It would be fair to say that most individuals, at some stage in their lives, have come into contact with the phenomenon of obsessional or intrusive thinking and/or succumbed to the seemingly nonsensical need to perform the odd, and often unrelated, behaviour pattern in order to avert a real or imagined danger (i.e. touching a certain item of furniture before going to bed in order to 'ward off' a nightmare) but the key difference which segregates these little 'quirks' from the disorder proper is when the distressing unwanted experience of obsessions and/or compulsions impacts, to a significant level, upon a person's everyday functioning - this represents a principal component in the clinical diagnosis of Obsessive-Compulsive Disorder.

Cars, sex, gambling, drugs, football may be compelling obsessions - but these pleasurable interests are never part of clinical OCD. People with OCD suffer from more mundane compulsions: things like repeated and stereotyped checking, counting, ordering or cleaning. Obsessive thoughts are sometimes distressingly violent or obscene.

The experience of OCD can be traced historically, cross-culturally and across a broad social spectrum and does not appear to restrict itself to any specific grouping of individuals per se. On the contrary, increased availability of information show numerous examples of OCD and its occurrence in the lives of various well-known figures, this observation implies a negligible difference in terms of the disorder's incidence rates across race, creed, class and, indeed, the greater passage of time.

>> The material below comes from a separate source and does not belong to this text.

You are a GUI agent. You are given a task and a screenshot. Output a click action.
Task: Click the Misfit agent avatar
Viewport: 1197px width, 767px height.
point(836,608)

For example, the eminent evolutionist Charles Darwin suffered from it, as did the nineteenth century pioneer of nursing and reformer of hospital sanitation methods, Florence Nightingale. More currently, Academy Award-winning writer, actor and director, Billy Bob Thornton, has candidly discussed his battle with the disorder but perhaps most famous of all was the twentieth century billionaire aviator and entrepreneur Howard Hughes (The Aviator), who in spite of his immeasurable financial wealth, spent his final days mentally and physically incarcerated by his own contamination terrors and elaborate cleaning rituals.

OCD affects males as frequently as females. Its mean age of onset is around 20 years old, but studies have shown that it takes up to 7-8 years for someone to present to the psychiatric services (Rasmusen and Tsuang, 1986).

OCD has two main features, the Obsessions and the Compulsions.

More specifically, Obsessions can be typified as thoughts or ruminations of a characteristically unpleasant, intrusive nature, which are recurrently and uncontrollably evoked at a conscious level within the individual.

Common obsessions include fears around contamination, causing harm to ones self or others, inappropriate sexual thoughts, hypochondria, 'unlucky' numbers and inordinate concern with order, arrangement or symmetry (this list is not exhaustive, see also types of OCD page).

Another obsession previously considered to be part of the Obsessive-Compulsive family is the inability to discard useless or worn out possessions, commonly referred to as 'hoarding'. Recent research now suggests that hoarding may spring from unique, previously unrecognised neurobiological malfunctions that standard treatments do not necessarily address.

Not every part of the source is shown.